Records supplied section start
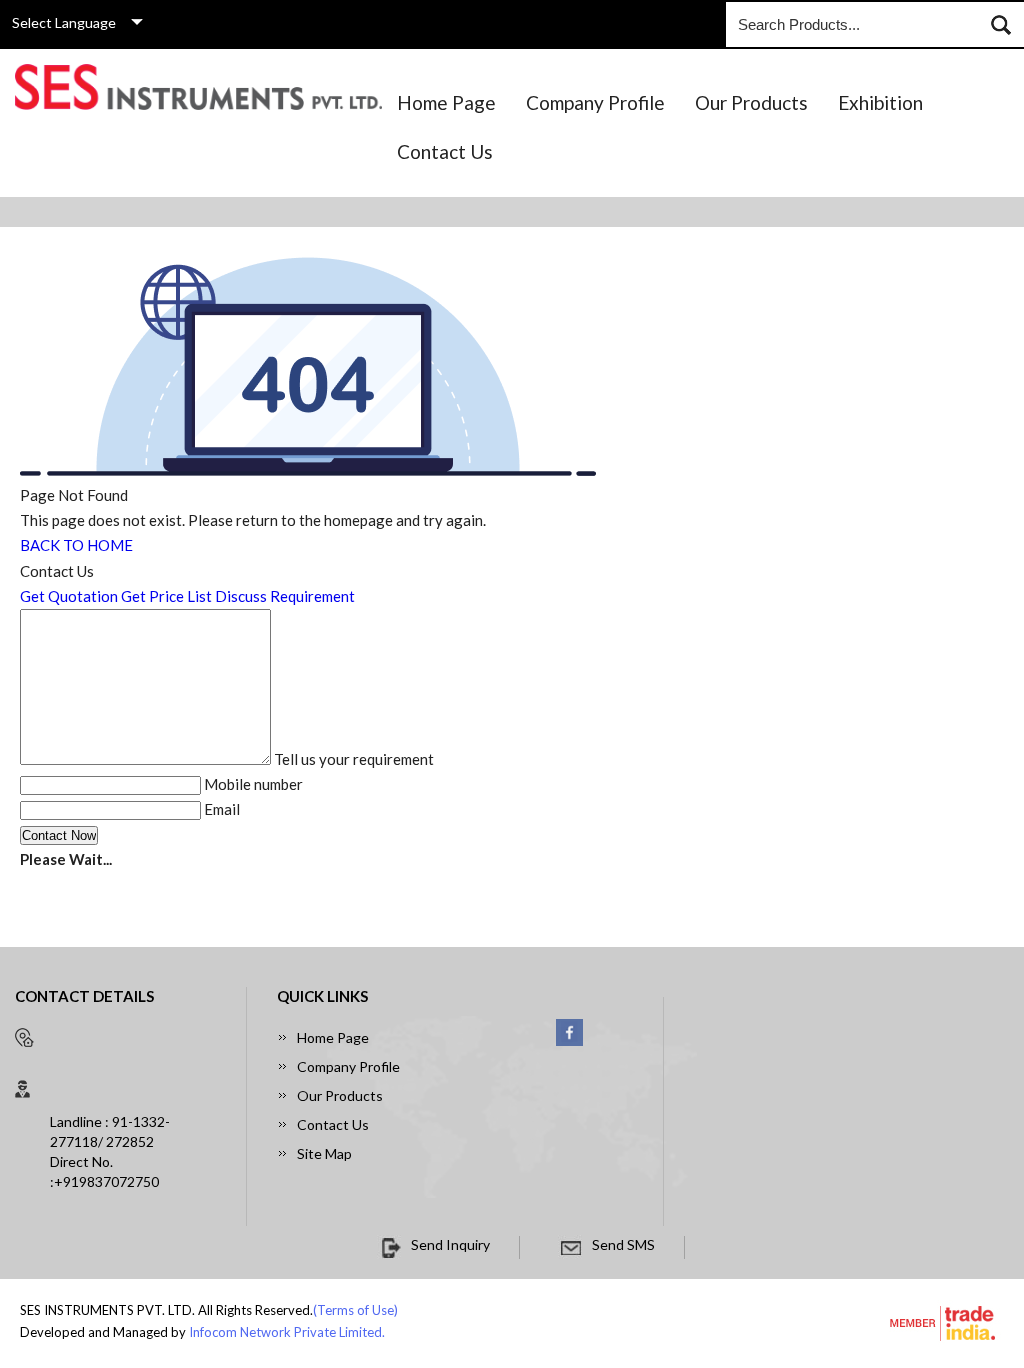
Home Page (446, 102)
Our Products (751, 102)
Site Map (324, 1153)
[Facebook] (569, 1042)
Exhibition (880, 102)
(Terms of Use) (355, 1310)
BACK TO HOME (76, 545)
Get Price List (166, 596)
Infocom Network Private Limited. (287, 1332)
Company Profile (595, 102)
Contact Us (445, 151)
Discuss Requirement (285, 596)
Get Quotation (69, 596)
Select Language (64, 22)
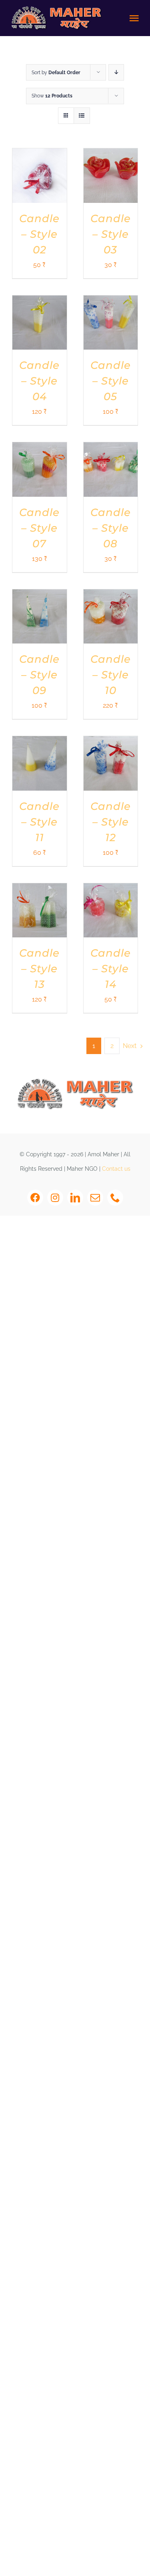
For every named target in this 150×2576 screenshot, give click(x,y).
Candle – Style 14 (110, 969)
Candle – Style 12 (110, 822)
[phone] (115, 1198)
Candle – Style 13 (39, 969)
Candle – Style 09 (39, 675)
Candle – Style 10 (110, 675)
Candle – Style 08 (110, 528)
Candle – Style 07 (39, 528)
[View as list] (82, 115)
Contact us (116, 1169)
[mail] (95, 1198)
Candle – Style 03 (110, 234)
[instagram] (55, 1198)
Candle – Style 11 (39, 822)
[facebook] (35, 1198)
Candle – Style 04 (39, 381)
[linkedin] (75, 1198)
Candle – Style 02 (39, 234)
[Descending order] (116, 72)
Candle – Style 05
Records supplied section end
Records supplied section start
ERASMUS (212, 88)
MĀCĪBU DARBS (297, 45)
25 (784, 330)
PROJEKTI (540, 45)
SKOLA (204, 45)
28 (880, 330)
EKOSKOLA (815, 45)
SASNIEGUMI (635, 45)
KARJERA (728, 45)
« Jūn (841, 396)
Records supplied section end
Records supplied section start
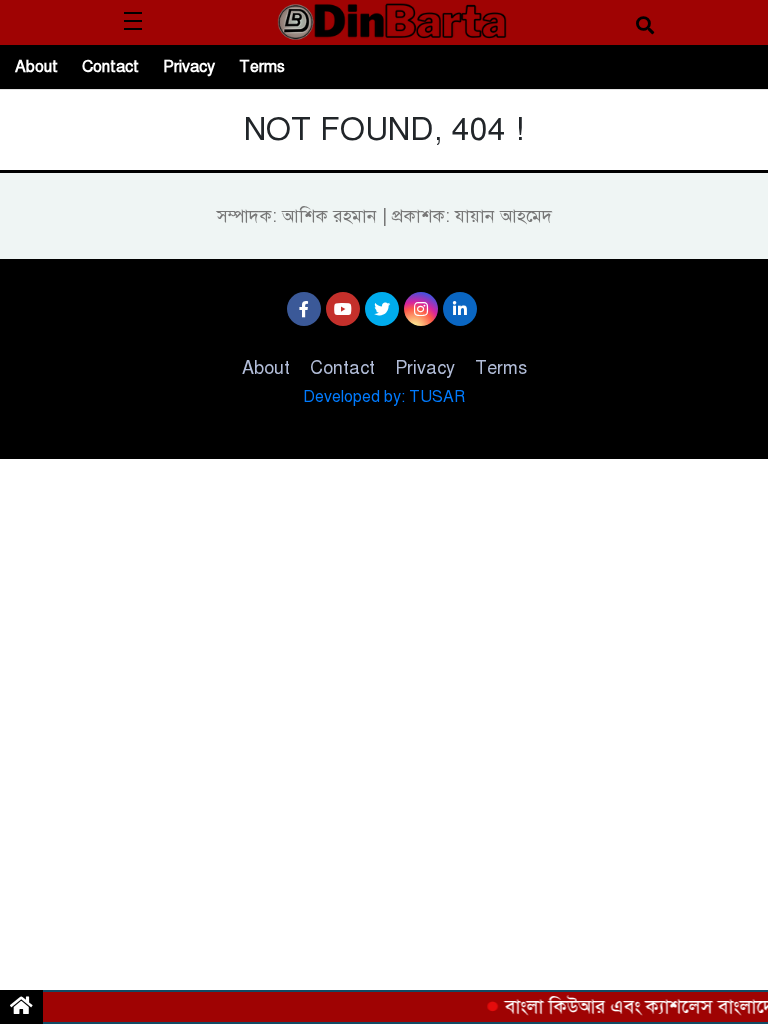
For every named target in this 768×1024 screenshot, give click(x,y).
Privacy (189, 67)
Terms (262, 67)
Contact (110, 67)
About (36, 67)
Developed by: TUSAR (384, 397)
Records supplied section end
What is needed is an exact copy of the lines above, from the one holding "Exhibition (880, 102)" down to the one holding "Candle – Style 08 (110, 528)", with those two included and the pictures left out.

Exhibition (880, 102)
(Terms of Use) (355, 1310)
BACK TO HOME (76, 545)
Get Price List (166, 596)
Infocom Network Private Limited. (287, 1332)
Company Profile (595, 102)
Contact Us (445, 151)
Discuss Requirement (285, 596)
Get Quotation (69, 596)
Select Language (64, 22)
For every named target in this 150×2576 screenshot, give click(x,y).
Candle – Style 14 (110, 969)
Candle – Style 12 (110, 822)
[phone] (115, 1198)
Candle – Style 13 (39, 969)
Candle – Style 09 (39, 675)
Candle – Style 10 (110, 675)
Candle – Style 08 (110, 528)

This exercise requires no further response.